Set out every line of the items below as a numbered list, omitting any blank lines.

***** Material to process *****

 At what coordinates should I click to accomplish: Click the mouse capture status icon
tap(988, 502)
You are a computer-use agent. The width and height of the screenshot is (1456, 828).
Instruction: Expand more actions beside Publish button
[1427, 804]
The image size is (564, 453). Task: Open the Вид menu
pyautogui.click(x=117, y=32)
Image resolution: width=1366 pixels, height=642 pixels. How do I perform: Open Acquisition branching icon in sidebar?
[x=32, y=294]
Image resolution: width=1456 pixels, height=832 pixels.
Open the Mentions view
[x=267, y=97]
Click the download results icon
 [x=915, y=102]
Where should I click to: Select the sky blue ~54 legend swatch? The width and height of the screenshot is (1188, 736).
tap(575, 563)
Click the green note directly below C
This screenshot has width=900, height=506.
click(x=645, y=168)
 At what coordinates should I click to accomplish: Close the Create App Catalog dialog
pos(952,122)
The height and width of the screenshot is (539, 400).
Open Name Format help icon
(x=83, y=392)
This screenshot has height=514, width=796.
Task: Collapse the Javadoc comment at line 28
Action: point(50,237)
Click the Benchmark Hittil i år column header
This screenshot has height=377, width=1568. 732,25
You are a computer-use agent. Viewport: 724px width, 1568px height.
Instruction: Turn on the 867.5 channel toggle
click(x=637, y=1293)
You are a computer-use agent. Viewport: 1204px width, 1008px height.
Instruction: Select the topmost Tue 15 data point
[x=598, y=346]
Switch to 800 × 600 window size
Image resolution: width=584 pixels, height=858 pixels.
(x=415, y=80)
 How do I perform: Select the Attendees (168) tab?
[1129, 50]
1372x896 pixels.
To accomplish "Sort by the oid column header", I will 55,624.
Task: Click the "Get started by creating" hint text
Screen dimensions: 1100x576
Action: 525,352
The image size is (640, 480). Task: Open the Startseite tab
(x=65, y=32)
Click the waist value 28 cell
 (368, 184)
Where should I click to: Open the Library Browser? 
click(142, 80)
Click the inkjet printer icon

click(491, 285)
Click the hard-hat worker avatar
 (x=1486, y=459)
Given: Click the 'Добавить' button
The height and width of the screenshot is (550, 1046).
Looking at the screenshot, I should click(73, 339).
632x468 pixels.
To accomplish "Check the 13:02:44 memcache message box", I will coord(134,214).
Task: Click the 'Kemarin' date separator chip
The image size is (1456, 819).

*****

## [Answer]
1.  At what coordinates should I click to accomplish: Click the mouse capture status icon
2. tap(988, 502)
3. You are a computer-use agent. The width and height of the screenshot is (1456, 828).
4. Instruction: Expand more actions beside Publish button
5. [1427, 804]
6. The image size is (564, 453). Task: Open the Вид menu
7. pyautogui.click(x=117, y=32)
8. Image resolution: width=1366 pixels, height=642 pixels. How do I perform: Open Acquisition branching icon in sidebar?
9. [x=32, y=294]
10. Image resolution: width=1456 pixels, height=832 pixels.
11. Open the Mentions view
12. [x=267, y=97]
13. Click the download results icon
14.  [x=915, y=102]
15. Where should I click to: Select the sky blue ~54 legend swatch? The width and height of the screenshot is (1188, 736).
16. tap(575, 563)
17. Click the green note directly below C
18. This screenshot has width=900, height=506.
19. click(x=645, y=168)
20.  At what coordinates should I click to accomplish: Close the Create App Catalog dialog
21. pos(952,122)
22. The height and width of the screenshot is (539, 400).
23. Open Name Format help icon
24. (x=83, y=392)
25. This screenshot has height=514, width=796.
26. Task: Collapse the Javadoc comment at line 28
27. Action: point(50,237)
28. Click the Benchmark Hittil i år column header
29. This screenshot has height=377, width=1568. 732,25
30. You are a computer-use agent. Viewport: 724px width, 1568px height.
31. Instruction: Turn on the 867.5 channel toggle
32. click(x=637, y=1293)
33. You are a computer-use agent. Viewport: 1204px width, 1008px height.
34. Instruction: Select the topmost Tue 15 data point
35. [x=598, y=346]
36. Switch to 800 × 600 window size
37. Image resolution: width=584 pixels, height=858 pixels.
38. (x=415, y=80)
39.  How do I perform: Select the Attendees (168) tab?
40. [1129, 50]
41. 1372x896 pixels.
42. To accomplish "Sort by the oid column header", I will 55,624.
43. Task: Click the "Get started by creating" hint text
44. Screen dimensions: 1100x576
45. Action: 525,352
46. The image size is (640, 480). Task: Open the Startseite tab
47. (x=65, y=32)
48. Click the waist value 28 cell
49.  (368, 184)
50. Where should I click to: Open the Library Browser? 
51. click(142, 80)
52. Click the inkjet printer icon
53. click(491, 285)
54. Click the hard-hat worker avatar
55.  (x=1486, y=459)
56. Given: Click the 'Добавить' button
57. The height and width of the screenshot is (550, 1046).
58. Looking at the screenshot, I should click(73, 339).
59. 632x468 pixels.
60. To accomplish "Check the 13:02:44 memcache message box", I will coord(134,214).
61. Task: Click the 'Kemarin' date separator chip
62. The image size is (1456, 819).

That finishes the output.